EXTRACTED MATERIAL: Begin

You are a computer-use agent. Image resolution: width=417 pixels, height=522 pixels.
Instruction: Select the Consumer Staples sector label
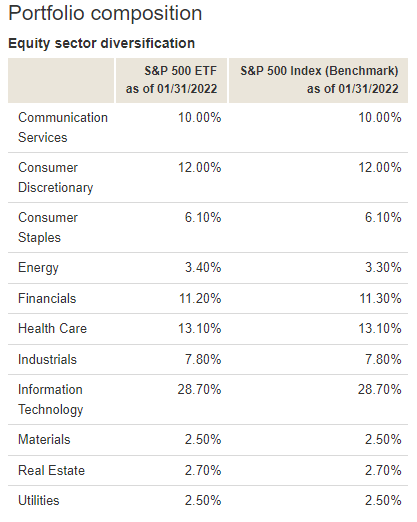tap(48, 227)
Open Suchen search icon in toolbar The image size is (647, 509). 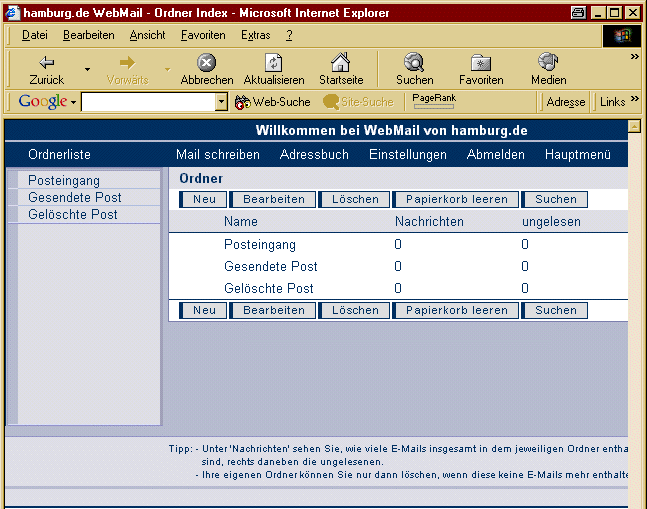point(414,62)
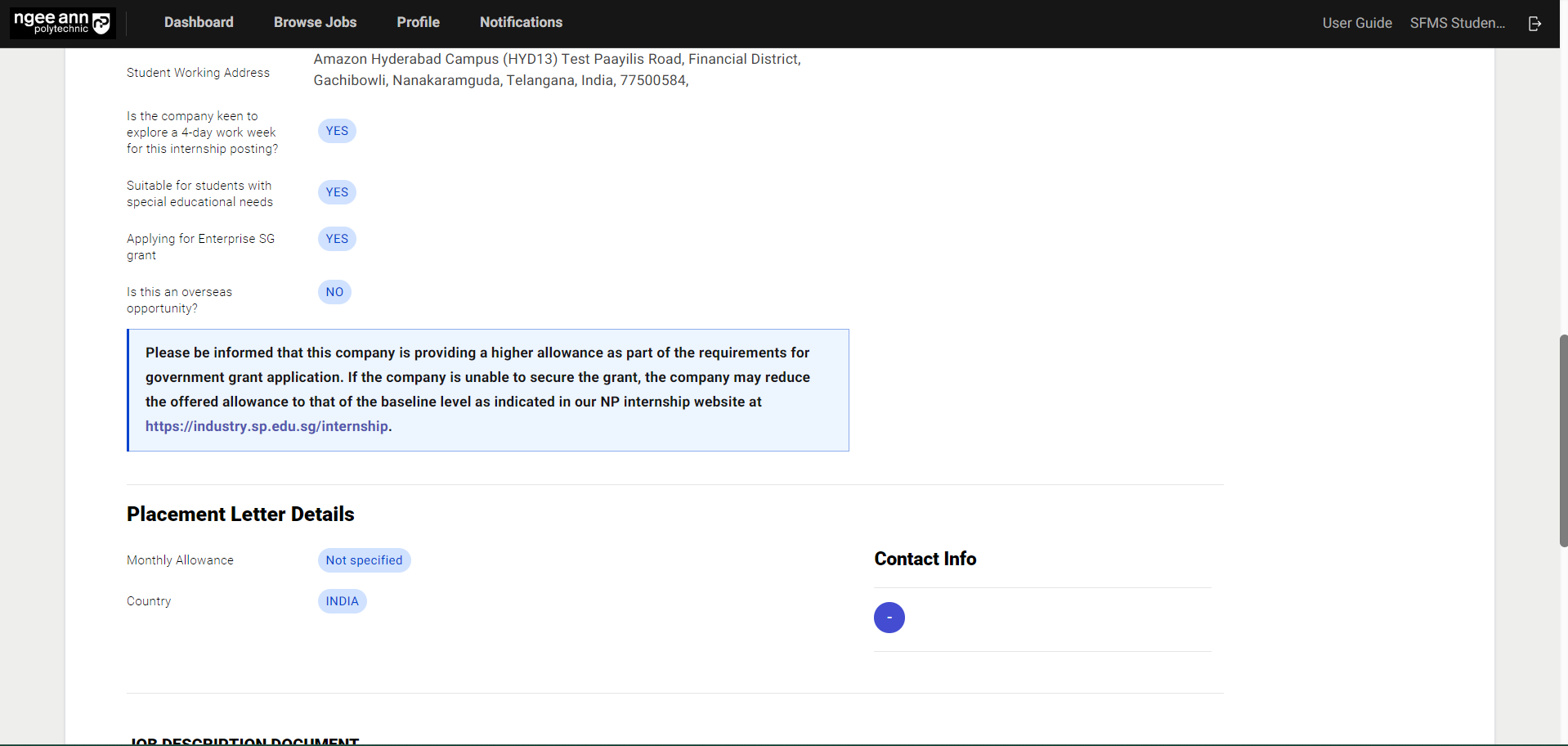
Task: Follow the industry.sp.edu.sg internship link
Action: 267,426
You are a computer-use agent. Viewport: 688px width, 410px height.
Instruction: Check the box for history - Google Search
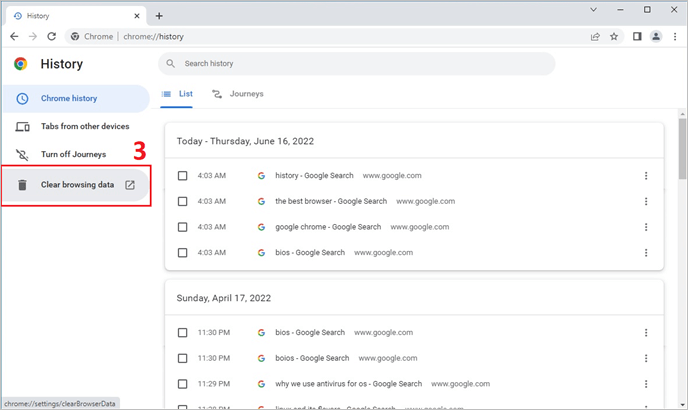point(182,176)
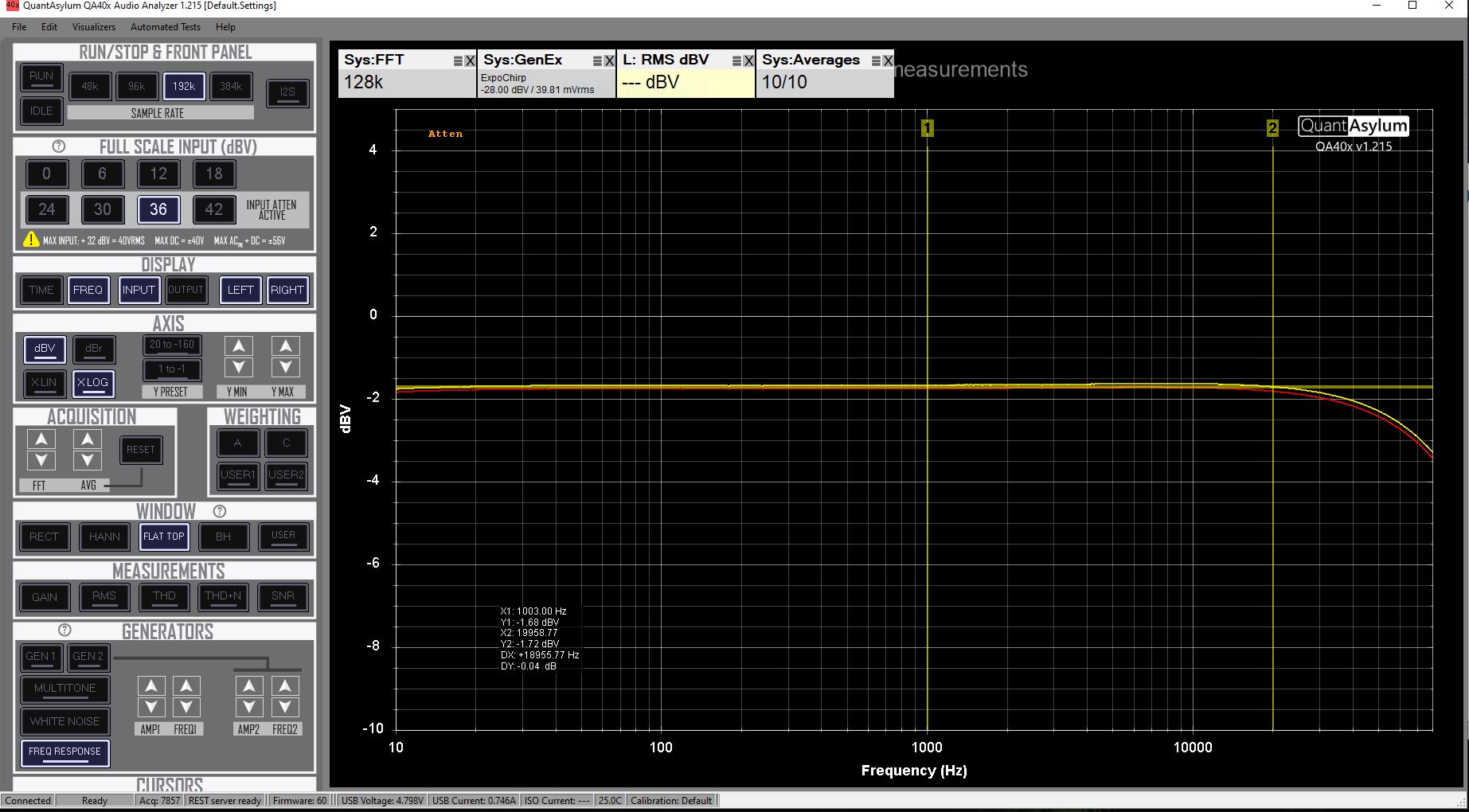Click the Y MIN down arrow
Screen dimensions: 1469x812
tap(238, 367)
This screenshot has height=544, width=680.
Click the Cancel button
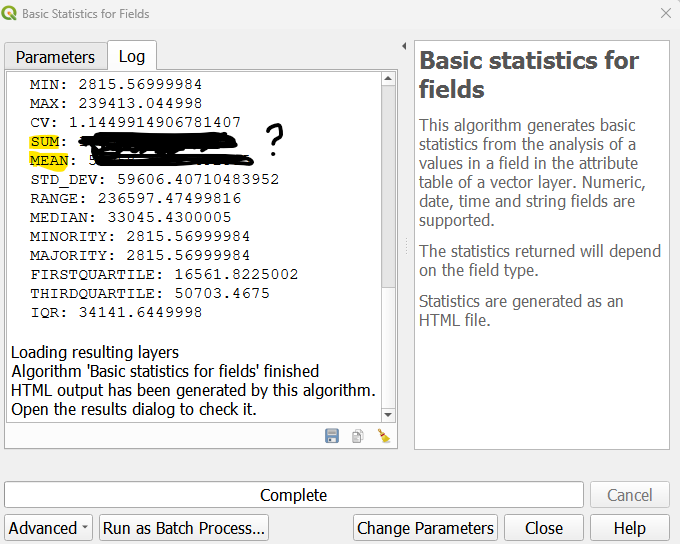[x=629, y=495]
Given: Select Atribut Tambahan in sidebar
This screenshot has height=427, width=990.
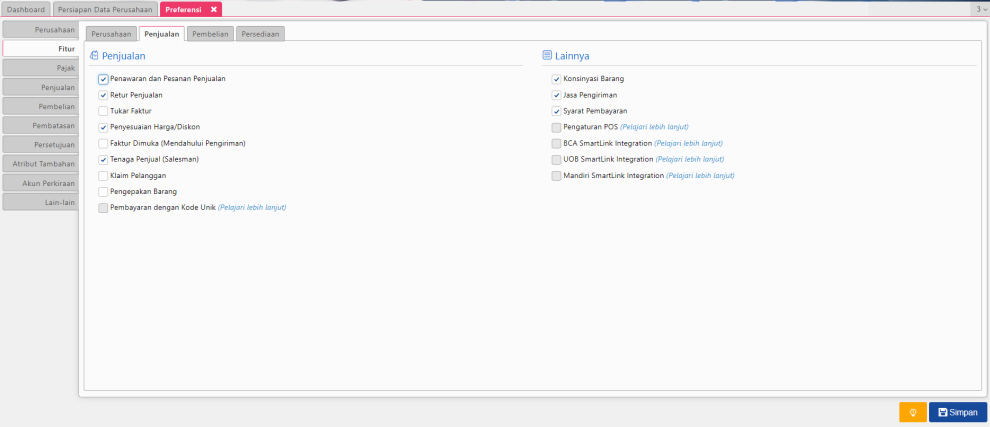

EXTRACTED MATERIAL: End

- _ACTIVITY_: Across the entries above, tally every line that includes the string "computer", then state only the count.

- _ANSWER BOX_: 2